A ideia do produto em desenvolvimento é facilitar o processo, neste caso para o plantio de trigo e arroz, mas lembrando que a semeadura em contorno serve para quase todas as culturas. O executivo completa que com os equipamentos que existem hoje, ao plantar em curvas fechadas, acompanhando as curvas de nível, as linhas se aproximam, principalmente as semeadoras de trigo, e trabalham de forma forçada. Dessa forma, não conseguem fazer o plantio invisível, ou seja, deixam o arrasto lateralizado, sem que as linhas se tornem paralelas umas às outras, além de alterar a profundidade da semente, que fica mais funda ou mais rasa, conforme o lado que a semeadora vai, mais interno ou externo. Além disso, podem alterar a população de plantas e as gramas de fertilizantes por metro linear”, descreve.
O trabalho da FertiSystem na semeadura em contorno é acompanhado de várias práticas conservacionistas que a empresa realiza em área própria de experimentos, para validar as tecnologias desenvolvidas, e também em área comercial. São 105 hectares de lavouras em Passo Fundo, com soja, milho, trigo, triticale, aveia, onde é adotado o plantio direto sustentável. “Praticamos a semeadura em contorno, manejo integrado com rotação de culturas, vazio outonal com plantas de cobertura, fixação biológica, formação de raízes e microrganismos”, destaca Martins.
Outro método que faz um elo de ligação entre o plantio em contorno e o sistema de contenção de água e as barreiras físicas são os terraços, também praticados pela empresa. A técnica moderna é denominada de Terraço for Windows. Conforme a Embrapa Trigo, a água retida nos terraços infiltra no solo, irriga a lavoura e demora de três a cinco meses para chegar aos rios. A água que não infiltra no solo é água perdida que em poucas horas já estará nos rios e somente voltará à lavoura na próxima chuva.

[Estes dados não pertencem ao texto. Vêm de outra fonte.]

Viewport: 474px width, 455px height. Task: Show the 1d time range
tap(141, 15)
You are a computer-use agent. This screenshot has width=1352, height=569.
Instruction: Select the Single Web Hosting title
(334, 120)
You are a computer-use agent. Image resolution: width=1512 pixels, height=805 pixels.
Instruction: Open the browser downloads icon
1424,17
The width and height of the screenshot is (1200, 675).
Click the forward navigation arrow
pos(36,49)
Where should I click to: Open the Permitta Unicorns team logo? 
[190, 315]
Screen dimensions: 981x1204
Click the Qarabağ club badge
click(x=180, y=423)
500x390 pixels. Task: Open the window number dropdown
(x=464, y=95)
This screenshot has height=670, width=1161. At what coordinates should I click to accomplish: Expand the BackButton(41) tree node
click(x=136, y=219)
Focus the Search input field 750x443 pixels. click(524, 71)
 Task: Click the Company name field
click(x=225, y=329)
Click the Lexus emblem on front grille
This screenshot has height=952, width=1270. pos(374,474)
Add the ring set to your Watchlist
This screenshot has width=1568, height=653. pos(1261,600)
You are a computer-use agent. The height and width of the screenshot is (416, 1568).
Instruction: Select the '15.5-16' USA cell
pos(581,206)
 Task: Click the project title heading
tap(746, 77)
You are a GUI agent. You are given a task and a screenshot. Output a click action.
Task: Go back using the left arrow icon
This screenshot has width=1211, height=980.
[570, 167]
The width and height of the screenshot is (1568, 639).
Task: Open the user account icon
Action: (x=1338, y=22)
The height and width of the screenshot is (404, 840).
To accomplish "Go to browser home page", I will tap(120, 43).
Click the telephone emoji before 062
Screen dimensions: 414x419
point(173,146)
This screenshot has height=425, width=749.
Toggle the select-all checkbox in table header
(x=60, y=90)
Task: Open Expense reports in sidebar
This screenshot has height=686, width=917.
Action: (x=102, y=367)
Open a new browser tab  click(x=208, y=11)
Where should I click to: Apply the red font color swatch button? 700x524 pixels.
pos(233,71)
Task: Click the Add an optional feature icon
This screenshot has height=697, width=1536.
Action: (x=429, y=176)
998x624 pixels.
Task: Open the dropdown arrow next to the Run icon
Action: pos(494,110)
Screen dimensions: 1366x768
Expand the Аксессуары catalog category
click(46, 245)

O executivo da FertiSystem explica que um programa computacional faz o dimensionamento do terraço, calcula o espaçamento vertical e horizontal, que hoje pode ser quatro vezes maior do que antigamente, e utiliza premissas de precipitação e infiltração de água no solo. “Logicamente que com a presença dos terraços fazemos também o mapeamento hidrológico da área, para que todos os caminhos que a água toma, o sistema de semeadura seja perpendicular a ele para ir contendo. Então cada linha de semeadura se torna um mini terraço em função da sulcagem”, descreve.
Por todas essas práticas sustentáveis, a FertiSystem recebeu em 2017 o prêmio Agricultor Conservacionista do Solo e Produtor de Água, concedido pelo Governo do Estado do Rio Grande do Sul, através da Secretaria de Agricultura, Pecuária e Irrigação. “É um pensar diferente. Hoje está todo mundo ligado à agricultura digital, de precisão, moderna e não se cuida dessa parte do plantio em contorno. Mas é importante o produtor adotar a prática com todo o manejo conservacionista, os resultados serão visíveis. E, para nós, é algo impactante trabalhar com nosso maior patrimônio que é o solo”, finaliza Martins.